PROBLEM REQUIREMENTS: Would you retype, word for word, only the lines from the one holding "Screen dimensions: 1200x600" through the final line of the entries below, without the pictures?

Source records
↓↓↓
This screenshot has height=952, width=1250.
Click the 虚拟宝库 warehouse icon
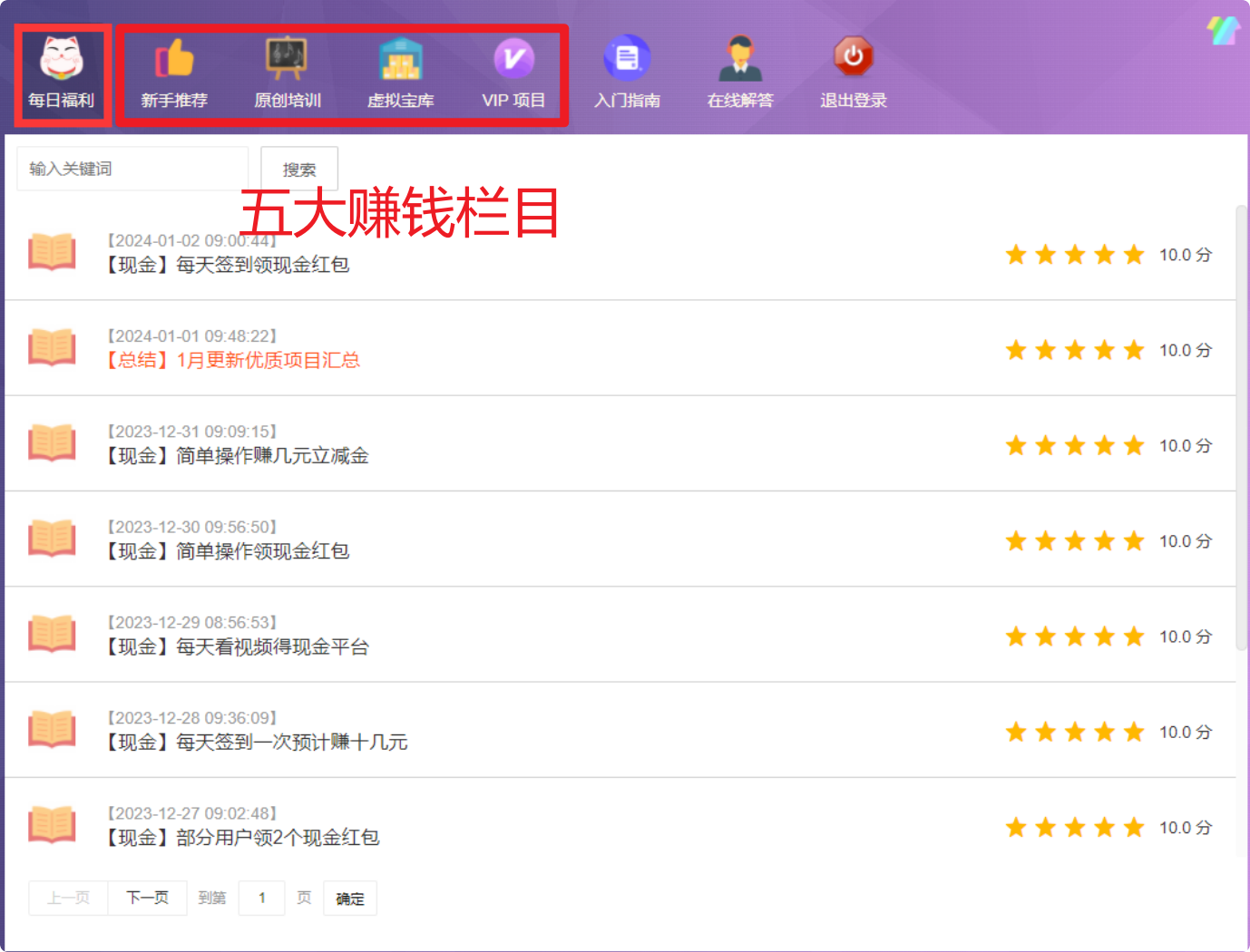[400, 59]
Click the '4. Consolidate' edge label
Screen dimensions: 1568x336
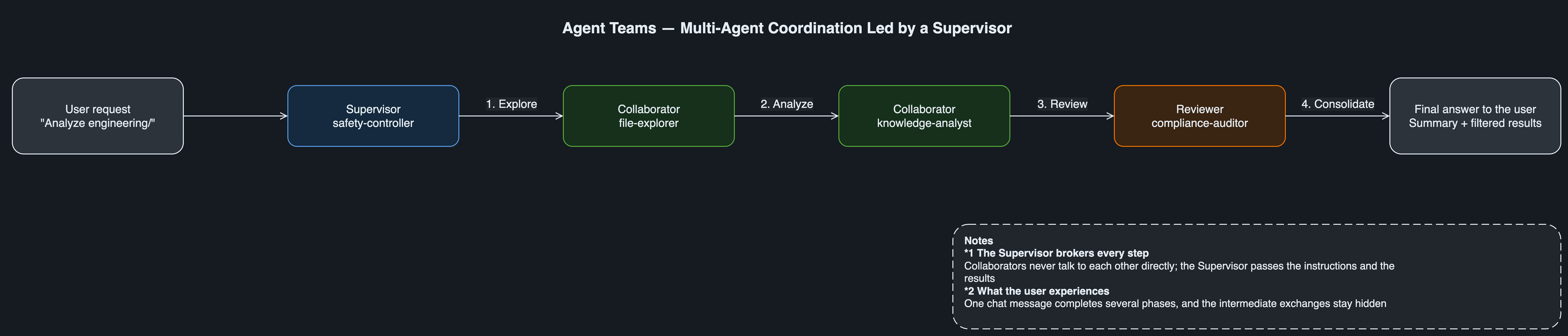tap(1337, 104)
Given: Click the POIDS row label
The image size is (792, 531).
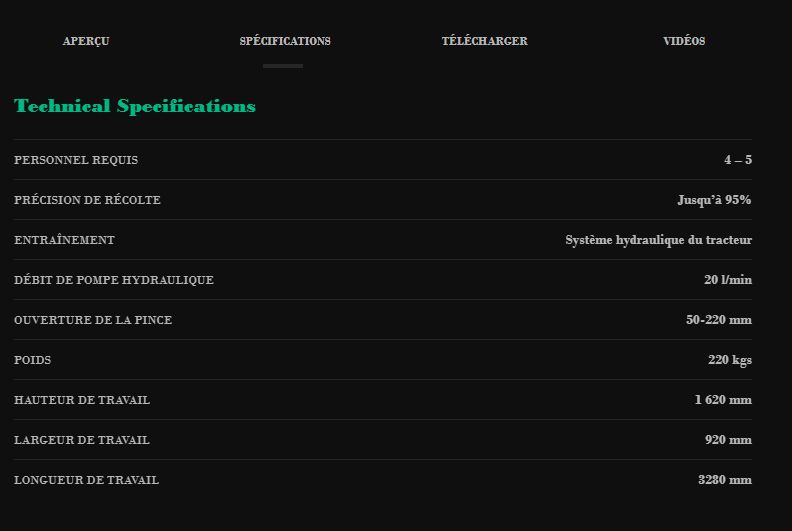Looking at the screenshot, I should [x=33, y=360].
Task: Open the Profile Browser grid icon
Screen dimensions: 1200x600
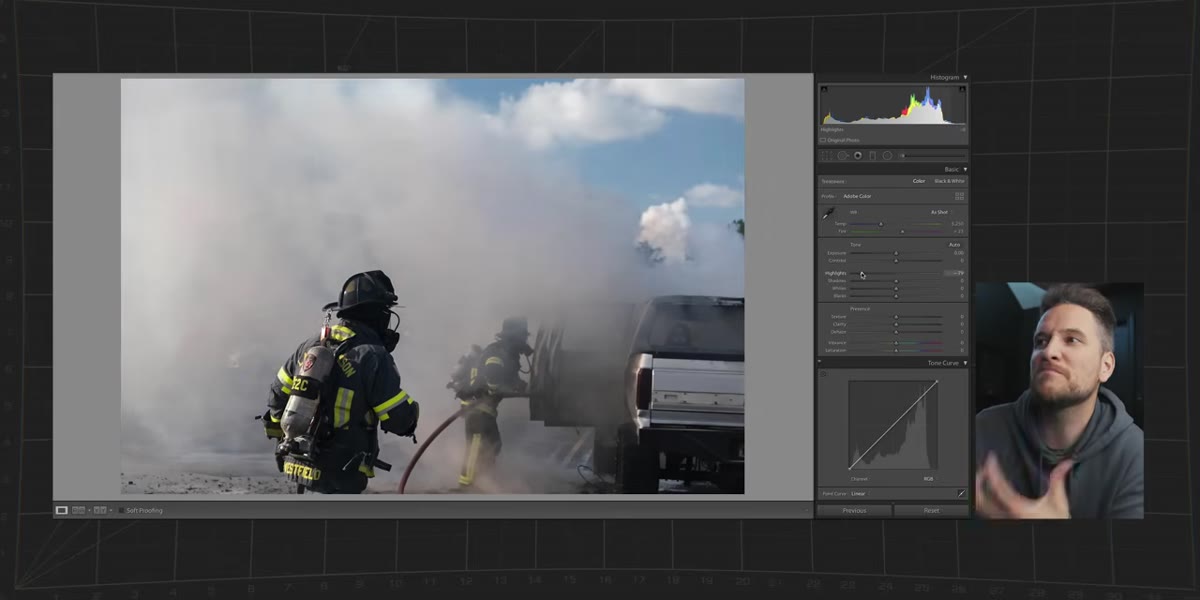Action: tap(960, 196)
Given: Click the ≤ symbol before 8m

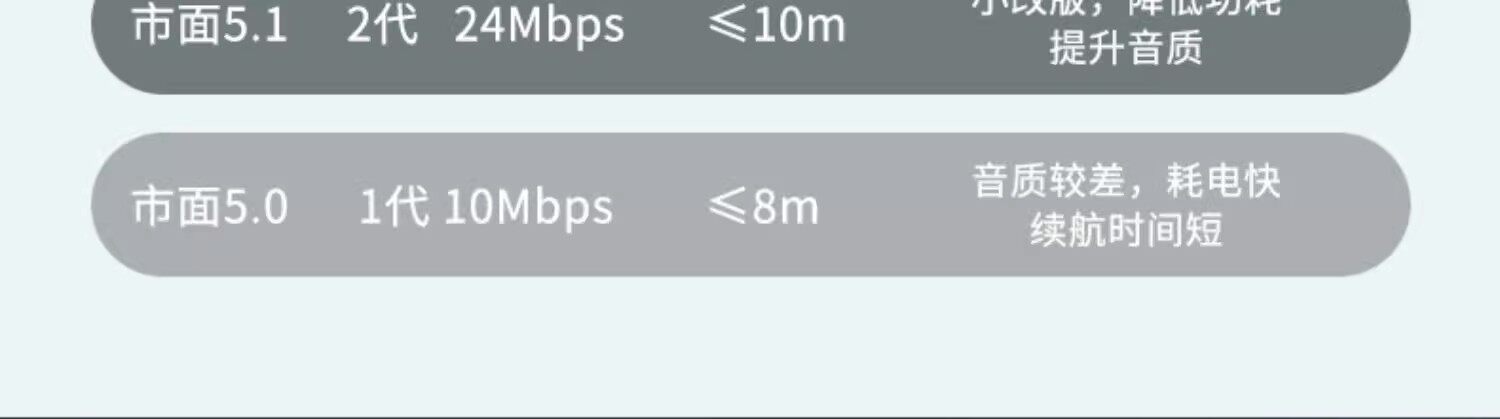Looking at the screenshot, I should [724, 208].
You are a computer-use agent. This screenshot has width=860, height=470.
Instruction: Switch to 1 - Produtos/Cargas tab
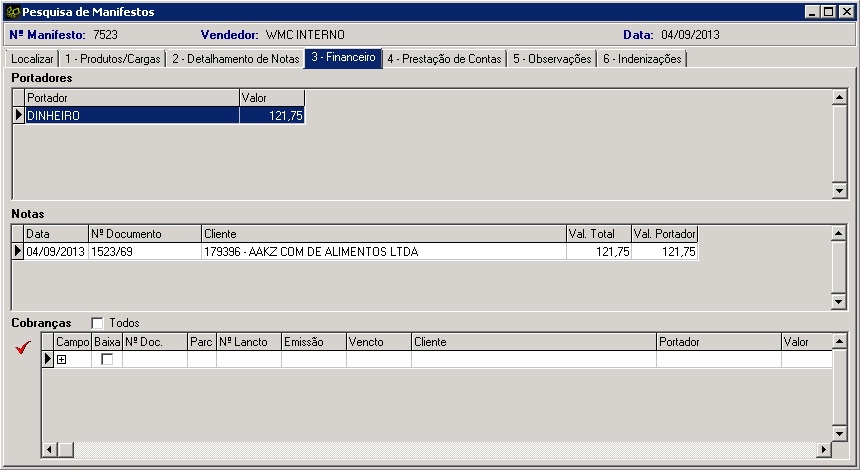tap(113, 59)
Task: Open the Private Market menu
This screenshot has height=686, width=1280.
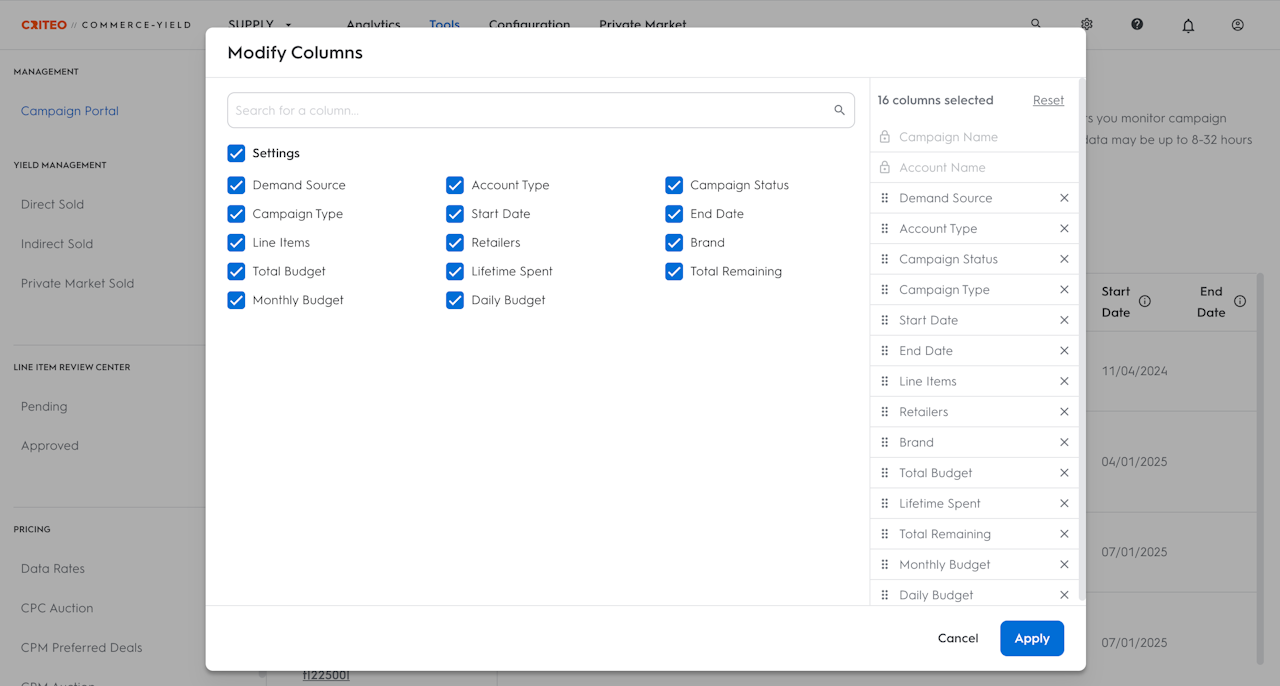Action: tap(642, 24)
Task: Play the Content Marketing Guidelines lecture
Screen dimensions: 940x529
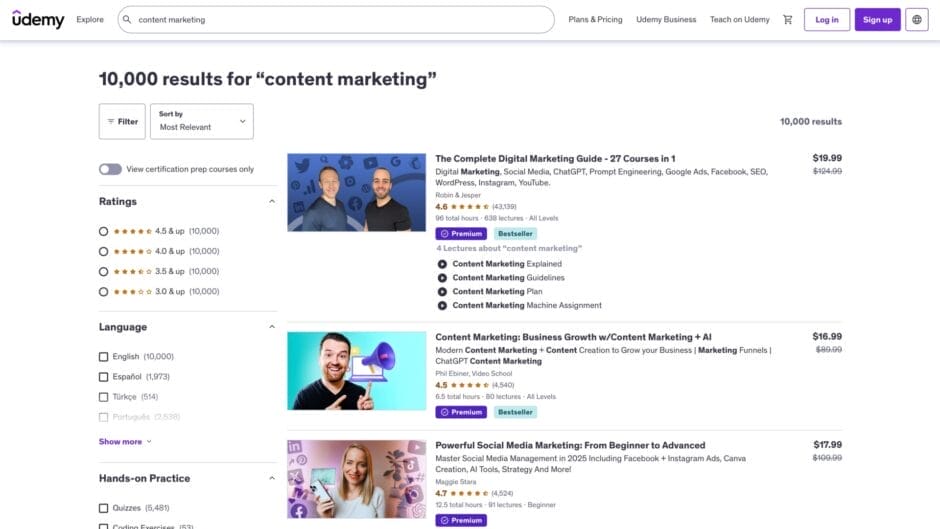Action: pyautogui.click(x=442, y=278)
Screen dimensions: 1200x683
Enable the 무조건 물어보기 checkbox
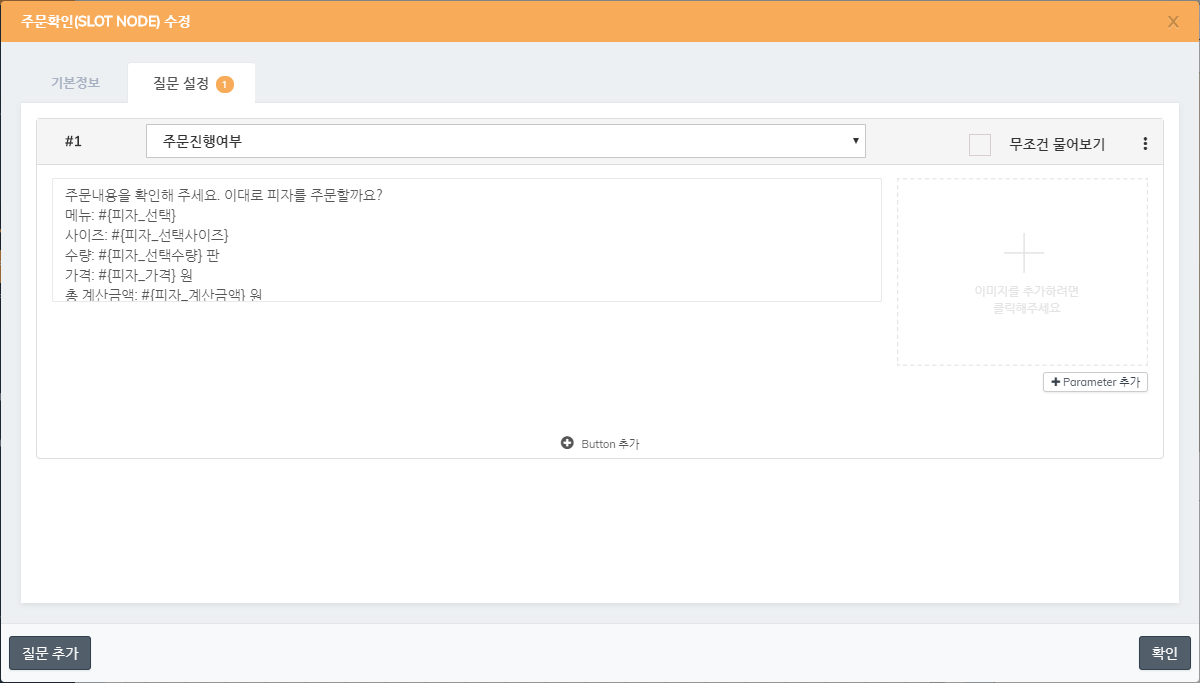(980, 145)
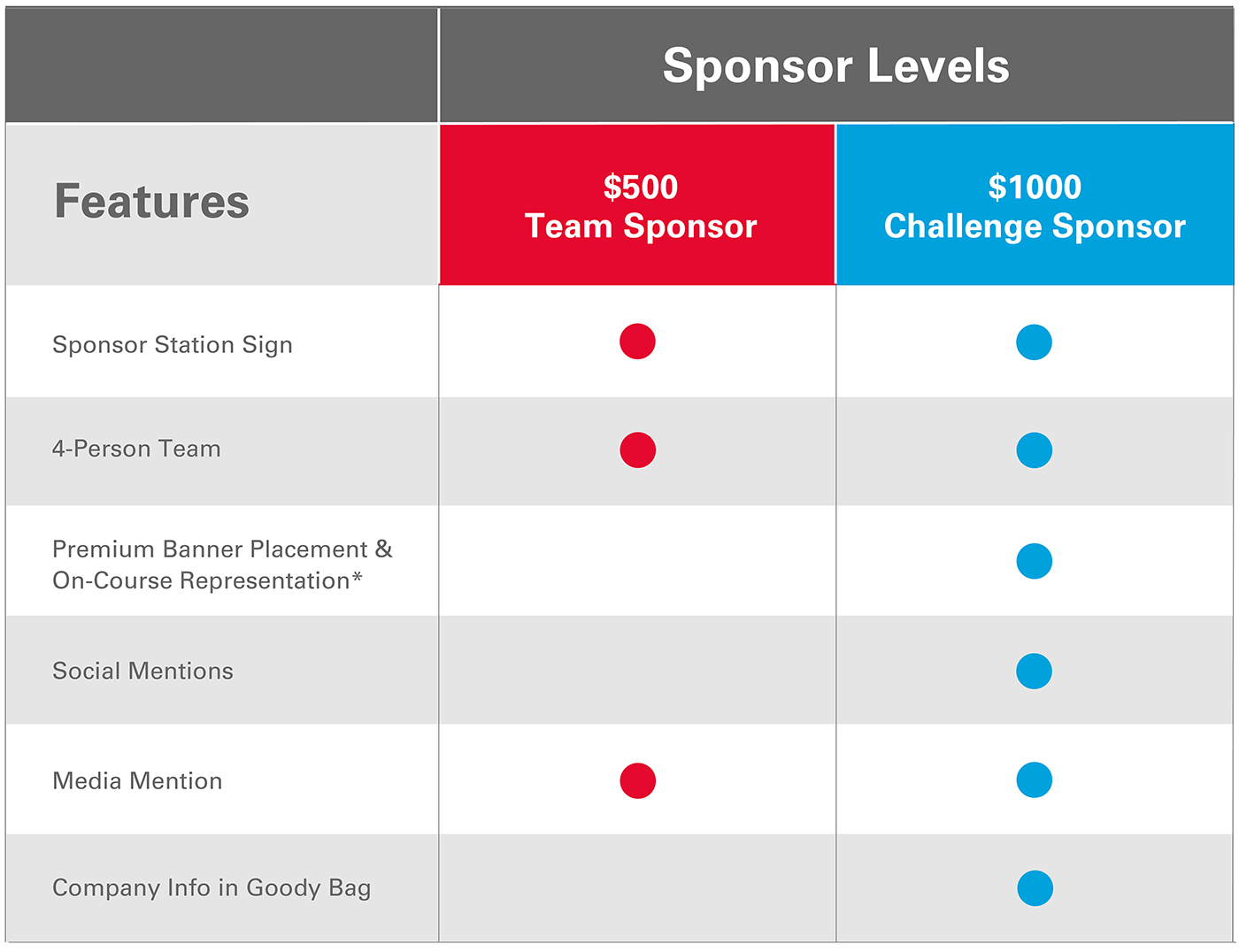Select blue dot for Media Mention
The height and width of the screenshot is (952, 1239).
coord(1034,779)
↑↑↑
THE ANSWER:
Screen dimensions: 1200x600
Action: tap(960, 196)
Given: Click the ≤ symbol before 8m

Looking at the screenshot, I should [724, 208].
You are a computer-use agent. This screenshot has width=860, height=470.
Instruction: Switch to 1 - Produtos/Cargas tab
tap(113, 59)
Task: Open the Private Market menu
This screenshot has height=686, width=1280.
Action: tap(642, 24)
Task: Play the Content Marketing Guidelines lecture
Screen dimensions: 940x529
Action: pyautogui.click(x=442, y=278)
Screen dimensions: 1200x683
Enable the 무조건 물어보기 checkbox
(980, 145)
Select blue dot for Media Mention
The height and width of the screenshot is (952, 1239).
coord(1034,779)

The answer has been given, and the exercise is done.